De manière générale, les échanges lors de ce forum furent plutôt apaisés - et ce, bien que le foncier soit le "sujet au cœur de nos difficultés", estime Thierry Repentin, maire de Chambéry, coprésident de la commission aménagement de l'AMF - "la mère des batailles", selon Vincent Jeanbrun. Pour preuve, la question du zéro artificialisation nette (ZAN), qui aurait naguère monopolisé - et aiguisé - les débats, a tout juste été évoquée par les intervenants. Elle semble désormais digérée, même si, sur le terrain, la question reste souvent entière, comme l’a montré une question de la salle.
Pas besoin d’une nouvelle loi
Car tout ne va pour le mieux dans le meilleur des mondes possible, loin s’en faut. "La loi reste trop complexe et les moyens financiers manquent", résume d’une phrase Véronique Pouzadoux, maire de Gannat (Allier) et coprésidente de la commission aménagement de l'AMF, en déplorant au passage "qu’on n’a pas pensé que les prix allaient augmenter en rendant le foncier de plus en plus rare". Pour autant, prévient d’emblée Thierry Repentin, "nous n’avons pas besoin d’une nouvelle loi. Les outils existent".
Des outils qui existent parfois de longue date
Parfois de longue date, comme le met en avant maître Michèle Raunet, notaire, en mentionnant différents outils de démembrement de propriété à la disposition des communes : bail emphytéotique administratif (BEA), autorisation d’occupation temporaire du domaine public (AOT), bail à construction, bail réel solidaire… Des outils que la notaire invite les élus à saisir, parce qu’ils permettent "de contrôler le foncier dans le temps", de "rendre le logement abordable" ou encore de "développer une politique économique en conservant sa souveraineté". Ce que certains font déjà, comme s’en enorgueillit Thierry Repentin : "À Chambéry, on ne vend plus de terrain. On ne fait plus que du bail à construction", vante-t-il.
Mais difficilement accessibles pour les petites collectivités
Catherine Lhéritier, maire de Valloire-sur-Cisse (Loir-et-Cher), tempère toutefois l’enthousiasme : "Pour les petites communes, il est difficile de s’emparer des dispositifs existants, faute d’ingénierie." Or, "sans ingénierie, on ne sait plus faire", concède l’élu isérois, en relevant que les communes sont en outre "de moins en moins aidées par l’État". D’autres acteurs existent, à l’image des établissements publics fonciers locaux, qui font l’unanimité. "Un outil essentiel", loue Thierry Repentin. Un "outil absolument génial", s’enflamme la député Liot du Loiret Constance de Pélichy. Pourtant, "les communes n’ont pas la capacité d’adhérer elles-mêmes à ces établissements quand l’EPCI auquel elles appartiennent n’y adhère pas", déplore Catherine Lhéritier. Une hypothèque que vient toutefois lever la proposition de loi Huwart définitivement adoptée il y a peu (lire notre article du 16 octobre), pour peu que le Conseil constitutionnel n’y trouve à redire. "Une loi de simplification dont on attend beaucoup", confie Véronique Pouzadoux à propos de ce texte, elle qui insiste par ailleurs sur "le besoin de travailler sur la sécurité juridique".
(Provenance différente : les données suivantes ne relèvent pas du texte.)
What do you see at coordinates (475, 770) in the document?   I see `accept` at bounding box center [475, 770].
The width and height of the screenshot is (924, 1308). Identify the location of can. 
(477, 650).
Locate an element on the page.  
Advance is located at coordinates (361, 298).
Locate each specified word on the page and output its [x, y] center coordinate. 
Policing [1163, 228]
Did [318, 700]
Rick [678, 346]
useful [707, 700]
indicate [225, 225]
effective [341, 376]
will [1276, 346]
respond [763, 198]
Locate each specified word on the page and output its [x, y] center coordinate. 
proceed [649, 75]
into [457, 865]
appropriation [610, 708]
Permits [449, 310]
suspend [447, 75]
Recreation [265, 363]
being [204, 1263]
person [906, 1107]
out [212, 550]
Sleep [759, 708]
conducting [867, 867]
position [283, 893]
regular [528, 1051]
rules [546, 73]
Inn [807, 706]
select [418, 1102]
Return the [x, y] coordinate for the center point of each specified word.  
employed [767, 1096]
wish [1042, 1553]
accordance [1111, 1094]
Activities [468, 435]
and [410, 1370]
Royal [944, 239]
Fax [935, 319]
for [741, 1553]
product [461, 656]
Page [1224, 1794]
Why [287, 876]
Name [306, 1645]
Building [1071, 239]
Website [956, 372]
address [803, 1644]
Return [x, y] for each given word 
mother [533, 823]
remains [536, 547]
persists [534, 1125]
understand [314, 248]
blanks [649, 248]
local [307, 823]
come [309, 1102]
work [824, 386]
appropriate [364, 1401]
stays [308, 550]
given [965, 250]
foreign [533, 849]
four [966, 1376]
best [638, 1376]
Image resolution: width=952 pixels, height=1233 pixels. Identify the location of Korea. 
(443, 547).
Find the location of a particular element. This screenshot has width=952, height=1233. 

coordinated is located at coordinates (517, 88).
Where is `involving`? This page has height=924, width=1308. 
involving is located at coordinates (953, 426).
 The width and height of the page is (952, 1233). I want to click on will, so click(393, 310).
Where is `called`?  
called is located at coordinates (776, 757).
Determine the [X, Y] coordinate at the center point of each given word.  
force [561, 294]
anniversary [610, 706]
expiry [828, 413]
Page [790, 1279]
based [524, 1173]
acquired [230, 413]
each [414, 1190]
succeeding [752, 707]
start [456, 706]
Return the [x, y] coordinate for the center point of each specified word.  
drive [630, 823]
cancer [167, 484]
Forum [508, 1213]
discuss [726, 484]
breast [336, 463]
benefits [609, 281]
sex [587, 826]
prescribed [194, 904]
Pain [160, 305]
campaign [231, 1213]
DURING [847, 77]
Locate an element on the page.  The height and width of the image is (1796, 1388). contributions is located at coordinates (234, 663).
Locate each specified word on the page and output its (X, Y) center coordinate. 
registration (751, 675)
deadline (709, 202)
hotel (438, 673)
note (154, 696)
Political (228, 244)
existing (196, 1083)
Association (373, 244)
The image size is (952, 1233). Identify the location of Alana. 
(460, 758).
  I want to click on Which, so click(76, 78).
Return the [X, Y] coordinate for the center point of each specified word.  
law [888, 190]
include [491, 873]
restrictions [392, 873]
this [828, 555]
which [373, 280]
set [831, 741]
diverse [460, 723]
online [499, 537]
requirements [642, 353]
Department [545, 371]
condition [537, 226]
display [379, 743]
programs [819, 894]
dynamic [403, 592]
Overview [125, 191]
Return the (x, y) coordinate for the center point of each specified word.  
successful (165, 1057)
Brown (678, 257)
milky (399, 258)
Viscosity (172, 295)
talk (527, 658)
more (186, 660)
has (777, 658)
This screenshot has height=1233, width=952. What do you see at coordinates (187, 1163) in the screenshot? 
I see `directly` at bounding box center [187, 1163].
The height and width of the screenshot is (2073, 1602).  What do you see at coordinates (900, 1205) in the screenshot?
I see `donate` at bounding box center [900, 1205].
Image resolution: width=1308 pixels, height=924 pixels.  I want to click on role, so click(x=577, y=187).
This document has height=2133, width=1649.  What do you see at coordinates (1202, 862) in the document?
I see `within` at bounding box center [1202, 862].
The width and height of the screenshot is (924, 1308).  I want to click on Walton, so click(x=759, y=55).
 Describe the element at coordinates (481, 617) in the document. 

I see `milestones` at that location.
Autre acteur vanté par Catherine Lhéritier, les CAUE (elle préside celui du Loir-et-Cher). Mais, derechef, l’élue alerte sur la situation financière plus que précaire de ces derniers - conséquence de la réforme de la taxe d’aménagement (lire notre article de ce jour) -, appelant même le gouvernement à leur "sauvetage". Il faut leur "retrouver des financements sains", implore-t-elle.
Des aménagements législatifs "par petites touches"
De manière générale, si les élus intervenant n’appellent pas à une nouvelle "grande loi", ils n’en attendent pas moins plusieurs aménagements législatifs. "Par petites touches", précise Constance de Pélichy. Reprenant des mesures qu’elle a récemment défendues dans une proposition de loi (lire notre article du 22 mai), la parlementaire préconise par exemple de "renverser la logique" pour faire de la taxe sur les friches commerciales — et sur les fiches industrielles, qui serait créée — "le régime de droit commun lorsque le bien n’est pas occupé pendant deux ans", comme pour la taxe d’habitation sur les logements vacants ; taxe que les communes pourraient en outre majorer pour les "multi-propriétaires". "Il faut les pousser à les vendre !", exhorte-t-elle.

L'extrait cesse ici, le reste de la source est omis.